I described how a word confusion network could be used to provide likely word alternates to the best words in recognizer's result. I showed that by allowing users to select from a small number of alternates for every word in the best result, a substantial number of errors could be corrected. Further, I showed that allowing deletion of words and copying words between different parts of the confusion network allowed even more errors to be corrected.

I built a tablet-based user interface allowing review of the confusion network and allowing correction of errors. The interface allowed the user to select between alternates by tapping or by stroking through words. The UI allowed words to be copied between different areas of the confusion network. In addition, the UI supported arbitrary corrections using the standard on-screen keyboard.

Recommendations

Wideband audio capture - I found a large 21% relative improvement in WER using 16kHz audio as opposed to 8kHz. This improvement is available with no significant increase in speech decoding time. If recognition is occurring locally on the device, it shouldn't be throwing away valuable information.

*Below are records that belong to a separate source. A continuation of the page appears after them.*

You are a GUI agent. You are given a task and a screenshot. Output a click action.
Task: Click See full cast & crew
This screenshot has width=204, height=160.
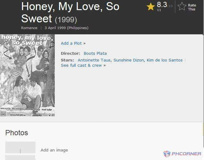tap(83, 65)
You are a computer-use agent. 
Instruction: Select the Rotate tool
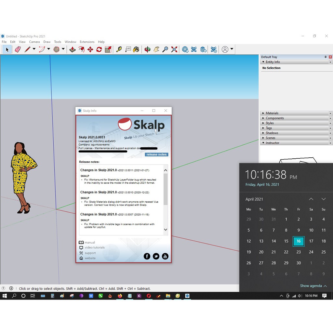pyautogui.click(x=99, y=49)
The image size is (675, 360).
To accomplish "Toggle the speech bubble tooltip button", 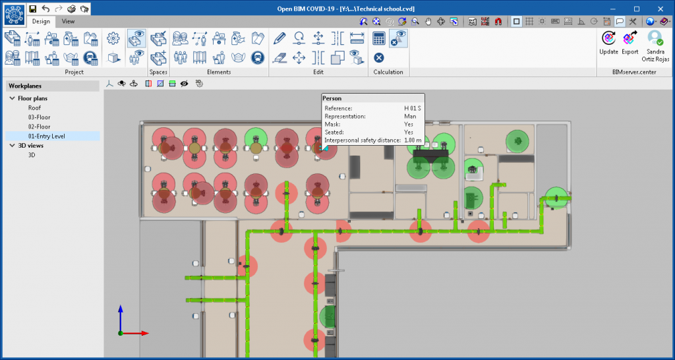I will click(x=620, y=22).
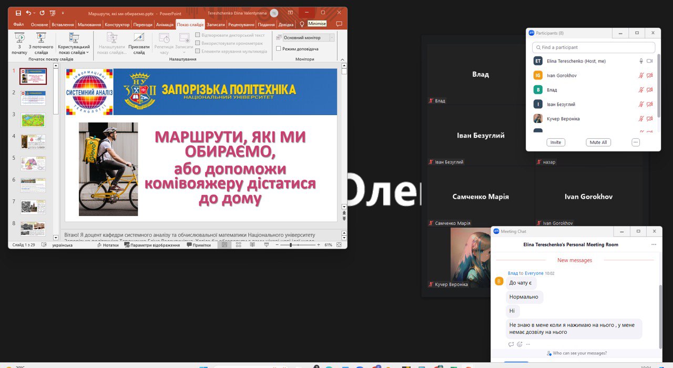
Task: Open the Анімація ribbon tab
Action: click(165, 25)
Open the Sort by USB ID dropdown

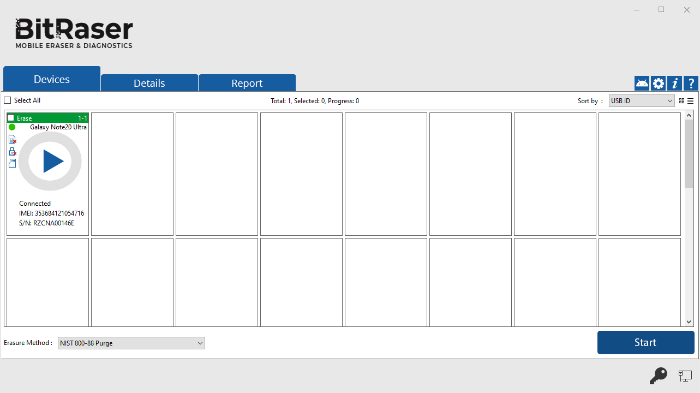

Investigate bluetooth audio glitch - I discovered that every time I started recording on my bluetooth headset after a period of inactivity, the N800 or the mic was generating a glitch in the audio stream. This caused significant problems if the glitch was not removed prior to recognition. It would be good to understand what is actually going on here rather than just dropping the first part of the audio stream.

Better language models - I suspect recognition would be much better on my email and SMS test sets if I had an appropriately trained language model for the recognition domain. The Enron corpus perhaps could serve as a large enough training set for email. Publicly available SMS corpora are small and limited in quality.

Faster decoding - I had to leave fairly large chunks of recognition accuracy on the table to achieve real-time performance on the N800. A device even a few times faster would allow search errors to be reduced and allow more complex acoustic modeling to be used. Improvements in the efficiency of the PocketSphinx decoder would also help.

More memory - On my test sets, I had out-of-vocabulary (OOV) rates of between 2-6%. This OOV rate and the resulting recognition errors could be reduced if the recognizer used a larger vocabulary language model. This would require more memory. It might also be possible to increase vocabulary size without increasing memory footprint through more judicious pruning of the language model.